In the Russo-Ottoman War (1877-1878) Russia tried to establish at least a Greater Bulgarian Kingdom instead of a restored Greek Empire (King became king with Alexander I , a nephew of the Tsar), which, according to the Peace of San Stefano, extended to the gates of Constantinople should extend while Austria-Hungary occupied Bosnia and Herzegovina. However, the Berlin Congress prevented a Greater Bulgaria, instead a divided Small Bulgaria ( Principality of Bulgaria and the autonomous province of Eastern Rumelia ) was created.
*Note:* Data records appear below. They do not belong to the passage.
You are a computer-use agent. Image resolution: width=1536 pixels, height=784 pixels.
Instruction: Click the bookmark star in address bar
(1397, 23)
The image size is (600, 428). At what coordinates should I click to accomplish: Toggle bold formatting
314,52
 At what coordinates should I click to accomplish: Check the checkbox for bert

Finally, in 1898, the British Prime Minister Salisbury suggested to Russia a division of the Asian provinces of the Ottoman Empire (and even China): Russia should receive the northern part of Asia Minor, northern Mesopotamia and the straits with Istanbul as its sphere of influence, while Great Britain should have southern Mesopotamia, Egypt and Arabia should. Russia still refused in 1898, but for the next war Russia reserved claims to the Caucasus, Turkish-Armenia and the Dardanelles in supplementary articles to the Franco-British Sykes-Picot Agreement; further plans also included the area of ​​northern Asia Minor Pontus-Greeks and thus again a land connection along the southern coast of the Black Sea .

See also


Web links

Individual evidence

  1. Alfred Ritter von Arneth (ed.): Maria Theresia and Joseph II., Their correspondence (…) 3rd volume, Vienna 1868, pp. 256–259 (Smolensk, June 14, 1780).